Businesses have until noon today to display the government's Covid Tracer QR code at their doors or reception areas before it becomes mandatory.
By yesterday there had been more than 234,000 QR posters generated, but app users said some doctors clinics and retirement villages were yet to make the sign-in option available.
On Colombo Street in the Christchurch suburb of Sydenham - home to coffee shops, clothes stores, banks and beauty parlours - RNZ found 17 of 20 businesses had the government's QR poster, usually accompanied by a pen and paper contact tracing alternative.
For most businesses, it was a recent addition. Shosha retail assistant Deepika Mammai said her store added the poster last Wednesday when Auckland went into lockdown.
"On that day we got instructions from our head office that we should put up QR codes," she said.
Among the three which didn't have the government's official QR code on display, one menswear store was still relying solely on pen and paper, claiming most of its customers don't have smartphones - but it promised to have the code up by lunchtime.
The other two, a sushi store and a dairy, couldn't say if they would also meet the deadline.
The number of customers using the app varied between stores, with Pure Hair & Body owner Pip Adams impressed to see all her clients scanning in.
"Everyone's doing it. We've got a back door as well, so they're doing it on the way in and some of them are checking and signing in [on paper] as well," she said.

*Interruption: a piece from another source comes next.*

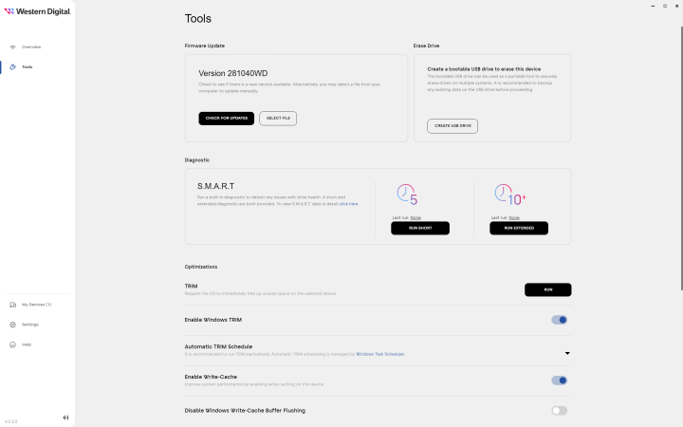Viewport: 683px width, 427px height.
Task: Click the My Devices icon
Action: [x=12, y=305]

Yet at the busy Sydenham bakery, owner Cheryl MacGibbon said the customers ducking in and out through the strip curtains were rarely stopping to scan.
"I haven't seen anyone use it to be perfectly honest," she said.
Elsewhere in the country, the gaps in the government's QR code rollout appeared to be wider.
RNZ has heard from multiple people who say their local doctor's clinic doesn't have a way to sign in.
Tauranga resident Adam Hughes was one, and he was also concerned to see no QR code at a nearby retirement village he visits as an essential worker, delivering Meals on Wheels.
"They've got to be some of the most important places to actually track. At doctors people who think they might have Covid are going to be tested. Then you've got the residential rest homes where they need to know if anyone has been there... those are some of our most vulnerable people," he said.
On Colombo Street, Pennylane Records owner Garry Knight encouraged all businesses which hadn't got on board yet to do so.
"Everyone should be part of it. It will make it so much easier if and when we have a problem, then obviously it's easy to trace people. Especially in areas like this. A lot of people come to Sydenham and do their shopping and then go away so it would be good to be able to trace," he said.
The Ministry of Health will be announcing how it will police the QR codes later this week.
It said it would take a "pragmatic approach" to businesses which didn't meet today's deadline of 11.59am, but continued breaches could incur a fee of $300 or a court fine of up to $1000.
Coffee Zone owner Sandra Skurgiss has a QR poster on display but she didn't think business owners should be fined for non-compliance.
"Why should there be? Everyone has a personal responsibility for their own life. It's up to them how they decide to handle it," she said.
By 1pm yesterday afternoon, Director-General of Health, Dr Ashley Bloomfield said nearly 1.5 million people, or 37 percent of the population, had downloaded the NZ Covid Tracer app.
QR codes can be generated through a link on the Ministry of Health website.